La escritura, explicada sin tecnicismos
Toda transferencia inmobiliaria argentina termina en un documento llamado escritura. Entender qué es — y quién responde por ella — es la clave para entender por qué comprar en Argentina es más seguro de lo que muchos extranjeros suponen.
Qué es la escritura
La escritura pública es el título de venta formal: el documento que transfiere el dominio de un inmueble argentino. No es un contrato privado entre comprador y vendedor — es un instrumento público, otorgado ante un notario matriculado por el Estado (el escribano), asentado en un protocolo numerado e inscripto en el registro de la propiedad provincial.
Una vez inscripta su escritura, usted es el titular registral. Punto. Su dominio no depende de un seguro de título, de la buena voluntad del vendedor ni de la interpretación de nadie — es un asunto de registro público en un sistema que funciona sin interrupción desde hace más de un siglo.
El escribano: un oficial público, no un gestor
En algunos países, un «notario» es alguien que sella documentos en un banco. El escribano argentino es otra cosa: un graduado en derecho que aprobó un examen público exigente, tiene designación estatal y asume responsabilidad legal personal por las operaciones que certifica.

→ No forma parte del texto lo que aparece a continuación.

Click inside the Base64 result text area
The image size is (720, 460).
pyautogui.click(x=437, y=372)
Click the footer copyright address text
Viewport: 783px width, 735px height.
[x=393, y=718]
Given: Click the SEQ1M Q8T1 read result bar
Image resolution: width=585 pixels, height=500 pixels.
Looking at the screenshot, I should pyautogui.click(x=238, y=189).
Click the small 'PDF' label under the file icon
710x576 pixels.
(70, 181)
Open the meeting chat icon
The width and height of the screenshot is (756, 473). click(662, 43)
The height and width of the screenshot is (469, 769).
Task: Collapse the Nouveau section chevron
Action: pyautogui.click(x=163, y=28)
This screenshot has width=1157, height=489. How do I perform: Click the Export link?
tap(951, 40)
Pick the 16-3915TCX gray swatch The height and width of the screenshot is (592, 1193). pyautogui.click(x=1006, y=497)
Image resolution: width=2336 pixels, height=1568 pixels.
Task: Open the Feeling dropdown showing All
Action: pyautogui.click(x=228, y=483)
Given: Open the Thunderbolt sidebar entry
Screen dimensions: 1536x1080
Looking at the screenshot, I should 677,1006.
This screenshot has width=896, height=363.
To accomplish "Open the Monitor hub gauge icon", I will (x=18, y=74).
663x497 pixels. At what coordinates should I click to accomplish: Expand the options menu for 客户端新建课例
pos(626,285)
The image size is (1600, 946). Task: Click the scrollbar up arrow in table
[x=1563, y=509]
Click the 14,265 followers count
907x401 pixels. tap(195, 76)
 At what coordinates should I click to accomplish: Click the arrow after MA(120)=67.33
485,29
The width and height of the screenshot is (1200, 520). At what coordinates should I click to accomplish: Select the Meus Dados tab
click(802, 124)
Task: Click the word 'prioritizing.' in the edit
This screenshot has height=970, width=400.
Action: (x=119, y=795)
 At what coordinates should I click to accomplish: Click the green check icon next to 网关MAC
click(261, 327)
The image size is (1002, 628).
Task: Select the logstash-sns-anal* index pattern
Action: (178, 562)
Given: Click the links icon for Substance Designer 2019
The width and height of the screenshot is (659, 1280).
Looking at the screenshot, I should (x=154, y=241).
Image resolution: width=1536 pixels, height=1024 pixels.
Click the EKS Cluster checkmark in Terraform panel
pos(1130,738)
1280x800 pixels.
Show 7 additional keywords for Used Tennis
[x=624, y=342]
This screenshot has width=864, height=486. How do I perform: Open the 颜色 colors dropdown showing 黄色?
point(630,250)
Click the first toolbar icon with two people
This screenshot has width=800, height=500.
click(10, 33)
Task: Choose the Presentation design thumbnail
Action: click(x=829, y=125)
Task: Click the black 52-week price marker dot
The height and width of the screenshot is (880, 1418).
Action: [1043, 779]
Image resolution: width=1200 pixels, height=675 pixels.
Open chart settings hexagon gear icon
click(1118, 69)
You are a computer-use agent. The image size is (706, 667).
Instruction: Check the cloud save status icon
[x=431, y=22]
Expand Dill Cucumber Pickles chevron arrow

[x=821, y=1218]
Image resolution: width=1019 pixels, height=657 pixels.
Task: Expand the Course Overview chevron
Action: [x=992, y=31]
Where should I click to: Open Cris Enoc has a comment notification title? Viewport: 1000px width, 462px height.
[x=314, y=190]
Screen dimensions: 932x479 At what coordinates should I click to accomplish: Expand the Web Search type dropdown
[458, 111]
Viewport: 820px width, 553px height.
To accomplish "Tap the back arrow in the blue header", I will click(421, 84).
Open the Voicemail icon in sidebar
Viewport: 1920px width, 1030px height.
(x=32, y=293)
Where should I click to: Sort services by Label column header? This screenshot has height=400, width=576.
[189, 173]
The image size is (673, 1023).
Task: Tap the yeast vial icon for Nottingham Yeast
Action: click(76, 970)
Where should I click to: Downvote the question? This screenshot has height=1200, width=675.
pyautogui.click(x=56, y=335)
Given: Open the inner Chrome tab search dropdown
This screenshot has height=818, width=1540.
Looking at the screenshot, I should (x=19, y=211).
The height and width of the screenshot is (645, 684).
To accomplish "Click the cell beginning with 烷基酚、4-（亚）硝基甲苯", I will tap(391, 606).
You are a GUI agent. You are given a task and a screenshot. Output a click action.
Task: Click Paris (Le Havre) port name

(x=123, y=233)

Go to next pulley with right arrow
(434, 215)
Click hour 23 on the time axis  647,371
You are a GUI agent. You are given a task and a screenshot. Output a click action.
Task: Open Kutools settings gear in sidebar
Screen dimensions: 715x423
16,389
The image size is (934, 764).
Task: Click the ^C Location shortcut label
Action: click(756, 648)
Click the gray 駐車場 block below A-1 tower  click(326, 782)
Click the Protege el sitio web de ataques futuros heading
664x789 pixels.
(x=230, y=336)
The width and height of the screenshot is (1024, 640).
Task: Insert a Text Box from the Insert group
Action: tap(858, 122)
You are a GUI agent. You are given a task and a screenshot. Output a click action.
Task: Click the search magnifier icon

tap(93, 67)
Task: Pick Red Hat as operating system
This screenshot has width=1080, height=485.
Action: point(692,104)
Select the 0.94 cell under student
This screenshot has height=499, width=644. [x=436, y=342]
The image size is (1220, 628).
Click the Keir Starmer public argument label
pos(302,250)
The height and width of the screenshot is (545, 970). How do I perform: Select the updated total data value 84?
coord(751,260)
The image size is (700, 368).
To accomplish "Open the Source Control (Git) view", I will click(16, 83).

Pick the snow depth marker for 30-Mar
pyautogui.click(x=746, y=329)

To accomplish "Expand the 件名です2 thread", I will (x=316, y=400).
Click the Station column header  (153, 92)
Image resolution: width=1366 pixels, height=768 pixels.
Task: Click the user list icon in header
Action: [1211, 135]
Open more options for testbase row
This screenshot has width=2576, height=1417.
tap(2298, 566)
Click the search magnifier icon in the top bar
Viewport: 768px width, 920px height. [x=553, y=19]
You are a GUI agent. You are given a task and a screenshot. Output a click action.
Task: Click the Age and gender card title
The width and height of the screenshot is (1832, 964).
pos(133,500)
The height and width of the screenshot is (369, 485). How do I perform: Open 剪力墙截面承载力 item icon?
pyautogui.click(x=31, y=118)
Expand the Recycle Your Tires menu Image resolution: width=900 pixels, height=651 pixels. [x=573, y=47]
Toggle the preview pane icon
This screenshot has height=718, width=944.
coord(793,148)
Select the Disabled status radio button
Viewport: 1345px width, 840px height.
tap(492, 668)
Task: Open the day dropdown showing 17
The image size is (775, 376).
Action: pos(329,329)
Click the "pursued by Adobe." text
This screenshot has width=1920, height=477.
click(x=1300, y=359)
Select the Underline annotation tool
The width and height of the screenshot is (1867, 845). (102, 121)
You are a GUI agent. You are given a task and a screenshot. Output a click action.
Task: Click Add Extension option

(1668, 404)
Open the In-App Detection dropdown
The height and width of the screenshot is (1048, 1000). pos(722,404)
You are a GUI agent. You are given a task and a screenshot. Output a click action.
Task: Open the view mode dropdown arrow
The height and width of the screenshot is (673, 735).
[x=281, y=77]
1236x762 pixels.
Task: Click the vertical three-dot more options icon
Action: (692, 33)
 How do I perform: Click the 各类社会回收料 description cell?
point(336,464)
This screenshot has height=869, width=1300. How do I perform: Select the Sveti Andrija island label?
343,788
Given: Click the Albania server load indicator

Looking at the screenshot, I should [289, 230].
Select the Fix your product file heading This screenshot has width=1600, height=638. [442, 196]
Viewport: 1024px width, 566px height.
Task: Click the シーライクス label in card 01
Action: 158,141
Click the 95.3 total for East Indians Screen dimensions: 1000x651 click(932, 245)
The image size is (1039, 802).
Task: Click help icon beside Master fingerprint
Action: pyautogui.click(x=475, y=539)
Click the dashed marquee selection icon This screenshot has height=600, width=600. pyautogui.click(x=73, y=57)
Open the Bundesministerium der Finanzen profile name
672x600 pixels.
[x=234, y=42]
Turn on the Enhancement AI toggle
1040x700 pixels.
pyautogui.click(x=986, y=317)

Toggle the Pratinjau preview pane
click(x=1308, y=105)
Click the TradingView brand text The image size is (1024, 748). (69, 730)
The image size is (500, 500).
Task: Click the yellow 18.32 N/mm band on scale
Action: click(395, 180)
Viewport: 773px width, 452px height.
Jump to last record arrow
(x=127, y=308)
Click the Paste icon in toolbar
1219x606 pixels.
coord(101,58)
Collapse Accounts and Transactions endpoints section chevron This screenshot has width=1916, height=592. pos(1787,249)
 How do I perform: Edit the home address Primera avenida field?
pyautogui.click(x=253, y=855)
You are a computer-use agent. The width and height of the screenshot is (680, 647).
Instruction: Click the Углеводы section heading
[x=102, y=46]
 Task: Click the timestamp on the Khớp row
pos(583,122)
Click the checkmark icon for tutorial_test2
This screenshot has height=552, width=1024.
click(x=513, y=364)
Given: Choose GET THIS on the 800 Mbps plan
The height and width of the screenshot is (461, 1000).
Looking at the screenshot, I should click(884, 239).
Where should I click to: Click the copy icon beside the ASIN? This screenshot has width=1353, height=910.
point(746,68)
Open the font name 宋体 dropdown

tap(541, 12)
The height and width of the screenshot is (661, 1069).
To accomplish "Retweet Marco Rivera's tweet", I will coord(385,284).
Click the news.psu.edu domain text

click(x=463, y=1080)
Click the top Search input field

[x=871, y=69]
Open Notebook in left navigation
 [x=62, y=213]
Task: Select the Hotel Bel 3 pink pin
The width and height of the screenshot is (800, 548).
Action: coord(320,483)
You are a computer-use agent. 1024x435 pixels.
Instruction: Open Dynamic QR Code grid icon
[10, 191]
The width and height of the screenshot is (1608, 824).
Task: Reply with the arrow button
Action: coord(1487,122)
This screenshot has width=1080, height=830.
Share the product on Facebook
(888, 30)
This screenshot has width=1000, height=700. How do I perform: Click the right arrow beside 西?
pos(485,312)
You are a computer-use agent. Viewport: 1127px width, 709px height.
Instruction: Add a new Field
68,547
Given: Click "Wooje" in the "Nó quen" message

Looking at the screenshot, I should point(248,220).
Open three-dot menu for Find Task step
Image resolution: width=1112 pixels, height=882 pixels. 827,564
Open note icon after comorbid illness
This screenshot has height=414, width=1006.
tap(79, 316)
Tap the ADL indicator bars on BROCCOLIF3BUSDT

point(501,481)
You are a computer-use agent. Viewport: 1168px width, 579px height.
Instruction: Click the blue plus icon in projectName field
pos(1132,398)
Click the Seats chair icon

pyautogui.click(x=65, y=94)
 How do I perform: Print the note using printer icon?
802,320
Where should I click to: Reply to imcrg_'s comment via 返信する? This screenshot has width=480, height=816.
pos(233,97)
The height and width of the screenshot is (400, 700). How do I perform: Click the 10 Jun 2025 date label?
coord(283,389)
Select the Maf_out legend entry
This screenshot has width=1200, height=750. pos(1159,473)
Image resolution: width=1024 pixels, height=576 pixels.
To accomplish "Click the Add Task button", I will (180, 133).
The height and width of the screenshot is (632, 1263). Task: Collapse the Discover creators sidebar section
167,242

Antes de otorgar una escritura, el escribano está legalmente obligado a estudiar el título: la cadena de dominio, gravámenes, hipotecas, embargos, impuestos impagos y cuestiones sucesorias. Si más tarde aparece un defecto que un estudio competente debió detectar, el escribano responde — profesional y económicamente. Esa responsabilidad es su protección estructural, y por eso importa tanto el derecho del comprador a elegir escribano.
Cómo se desarrolla realmente un cierre
- El escribano completa el estudio de títulos y pide los certificados registrales que congelan la situación del inmueble durante el período de cierre — ningún gravamen nuevo puede colarse.
- Se obtienen los certificados de libre deuda, confirmando que ninguna deuda sigue a la propiedad.
- El día de la firma, comprador y vendedor (o sus apoderados) comparecen ante el escribano. La escritura se lee en voz alta — una formalidad con dientes, porque el escribano certifica que las partes entendieron lo que firmaron.
- El pago se realiza según el contrato — en una estructura protectora del comprador, mediante la liberación del escrow retenido en EE. UU.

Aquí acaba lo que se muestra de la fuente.